What is the Superbug?

The superbug is not a universally known term, but it is increasingly being used in many industrialized countries to represent MRSA or methicillin-resistant Staphylococcus aureus.

As the name suggests, this is a bacterium that is resistant to the antibiotic methicilin. MRSA is a strain of Staphylococcus aureus that often is found on the skin or in the nose. It can often cause minor problems such as boils, abscesses or rashes. It can also cause serious illnesses such as endocarditis, pneumonia, septicemia and meningitis, especially in the very young, the very weak, the elderly and those who are pregnant.

There are also strains of Staphylococcus aureus that are resistant to the antibiotics erythromycin, tetracycline and vancomycin and the oxazolidinone Linezolid.

Another bacterium that is known as a superbug in many regions is Enterococcus faecium. It also can demonstrate resistance to the above antibiotics.

How did it Happen?

Occasionally these bacteria will produce a mutant. Normally such a mutant would either not survive or have no effect on the their evolution. Occasionally, a mutant will have an extraordinary characteristic that is beneficial (to it, and not to us unfortunately). This is good old-fashioned natural selection. One of those characteristics is resistance to specific antibiotics.
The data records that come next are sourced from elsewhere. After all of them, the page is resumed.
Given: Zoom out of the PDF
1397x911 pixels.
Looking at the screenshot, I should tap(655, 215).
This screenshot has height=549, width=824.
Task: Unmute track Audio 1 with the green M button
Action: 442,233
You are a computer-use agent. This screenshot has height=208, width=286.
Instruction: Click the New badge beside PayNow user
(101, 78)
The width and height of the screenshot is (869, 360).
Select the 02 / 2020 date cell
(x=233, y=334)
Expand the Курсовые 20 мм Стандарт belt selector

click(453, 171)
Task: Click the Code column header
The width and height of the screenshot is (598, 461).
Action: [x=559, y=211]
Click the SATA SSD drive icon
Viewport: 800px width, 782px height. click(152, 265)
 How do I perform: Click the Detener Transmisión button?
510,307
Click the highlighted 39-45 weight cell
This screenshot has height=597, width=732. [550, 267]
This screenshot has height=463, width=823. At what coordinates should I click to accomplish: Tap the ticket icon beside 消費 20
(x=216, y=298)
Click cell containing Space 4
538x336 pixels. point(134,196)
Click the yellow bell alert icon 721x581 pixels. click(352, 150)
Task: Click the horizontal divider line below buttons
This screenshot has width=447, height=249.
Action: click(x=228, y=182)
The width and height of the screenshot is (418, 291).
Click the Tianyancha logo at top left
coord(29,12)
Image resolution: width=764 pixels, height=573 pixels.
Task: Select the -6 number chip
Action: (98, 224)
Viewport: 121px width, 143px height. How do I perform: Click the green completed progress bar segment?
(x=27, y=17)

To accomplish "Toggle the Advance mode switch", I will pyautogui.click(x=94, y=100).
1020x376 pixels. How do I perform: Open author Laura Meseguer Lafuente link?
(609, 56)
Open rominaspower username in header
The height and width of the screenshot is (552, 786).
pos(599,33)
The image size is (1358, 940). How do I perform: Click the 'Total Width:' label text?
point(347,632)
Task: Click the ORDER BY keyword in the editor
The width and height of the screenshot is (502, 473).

The wide use of antibiotics, especially in industrialized economies, has led to many of the non-resistant strains being killed off, leaving the mutant resistant strains behind and allowing them to multiply.

What is the Answer?

1. We need to reduce the liberal use of antibiotics otherwise we will inevitably see more resistant bacteria. This is not a solution to the current problem, but a way to prevent (or at least curtail) the evolution of new superbugs.